Excerpt provided:
- - - - - - -

Preserve that tiger
Preserve that tiger
By PATRICK MALONE
THE PUEBLO CHIEFTAIN
There’s no body of water in the fenced ring where the Marcan Tigers perform at the Colorado State Fair. But the animals’ handlers are diligently minding the pool. More specifically, they’re tending to the gene pool of the endangered Bengal tiger.
The Marcan Tiger Preserve is pushing public awareness of the animal’s plight through a breathtaking series of free shows each day at the expo. Show times are 1:30, 5:30 and 7:30 p.m. at Fountain Park on the Fairgrounds.
During the early performance on Wednesday, trainer Andy Spolyar and his six striped cats dazzled a crowd of about 200. Spolyar coaxed the critters into unexpected acts by offering them hunks of raw beef.
The show began with the familiar tune of “Circle of Life,” made famous in the movie “The Lion King.” Out came four varieties of Bengal tigers: the standard orange and black; the golden tabby, whose orange coat was accented by reddish stripes instead of the black lines people are accustomed to seeing; the white Bengal; and the rarest of all, the snow white Bengal, of which only 30 are known to be in existence.
One tiger balanced on a huge, red ball while another lied on his back for Spolyar to rub his tummy, relishing the experience like a house cat might. Nina, an 8-year-old standard coat Bengal, stole the show. She obeyed, but on her own terms – with a palpable sense of confidence bordering on an air of superiority.
“She’s definitely the diva tiger of the group,” said handler Mike Inks.
Nina abided by Spolyar’s commands like her fellow performers, but she consistently added an extra twist. When the group sat up on its hind legs on step ladders, Nina crossed her paws as if to say, “We all do it well, but I do it best.”

- - - - - - -

Raw data:
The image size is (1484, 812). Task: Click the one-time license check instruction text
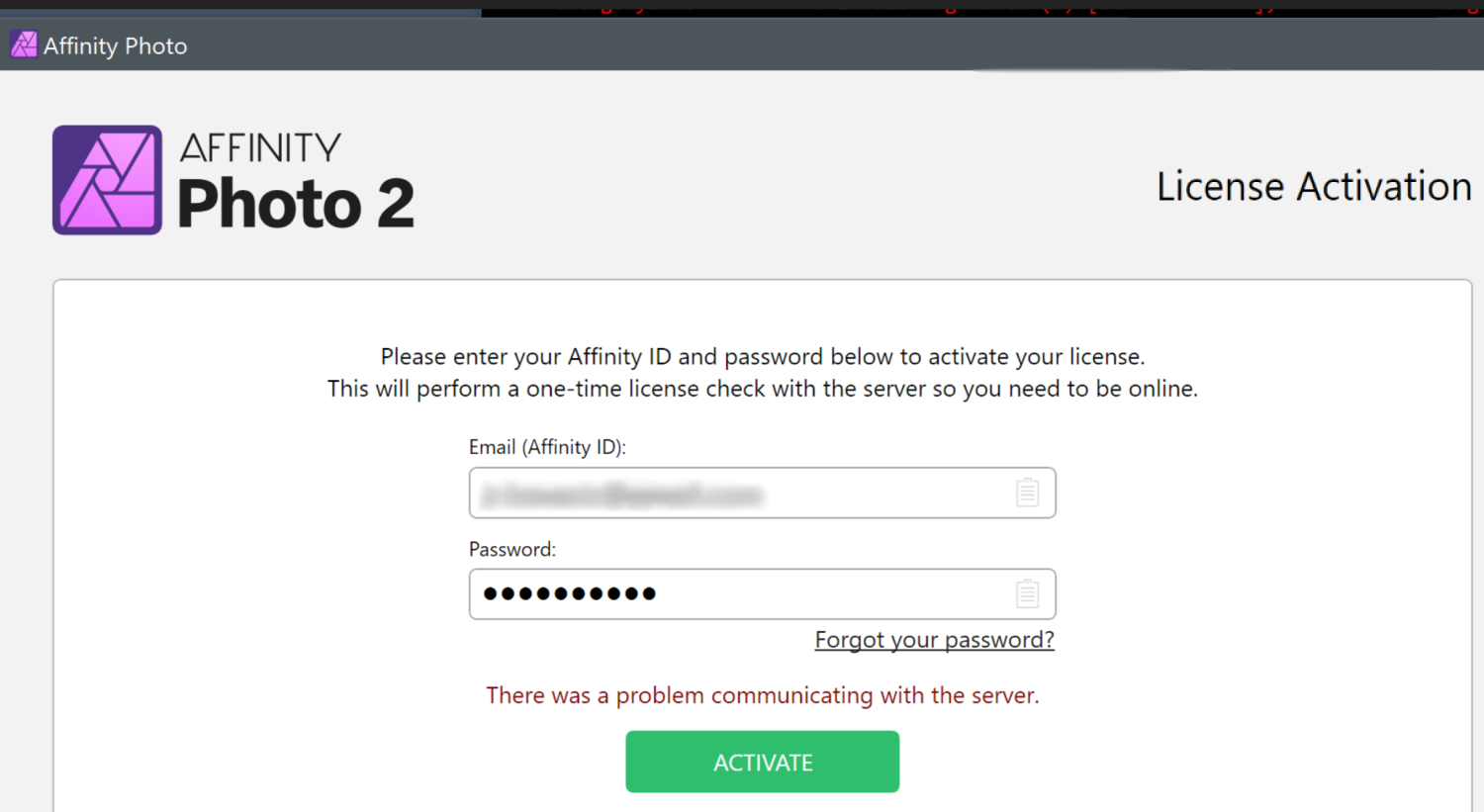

- - - - - - -

Tasks to perform:
1) From the article about the Marcan Tigers, extract the passage starting with "The show began" and going on through "air of superiority.".
2) According to the article about the Marcan Tigers, how many snow white Bengals are known to exist?
The lines are separate material and have nothing to do with the article about the Marcan Tigers.

Answers to the problems:
1)
The show began with the familiar tune of “Circle of Life,” made famous in the movie “The Lion King.” Out came four varieties of Bengal tigers: the standard orange and black; the golden tabby, whose orange coat was accented by reddish stripes instead of the black lines people are accustomed to seeing; the white Bengal; and the rarest of all, the snow white Bengal, of which only 30 are known to be in existence.
One tiger balanced on a huge, red ball while another lied on his back for Spolyar to rub his tummy, relishing the experience like a house cat might. Nina, an 8-year-old standard coat Bengal, stole the show. She obeyed, but on her own terms – with a palpable sense of confidence bordering on an air of superiority.

2) Only 30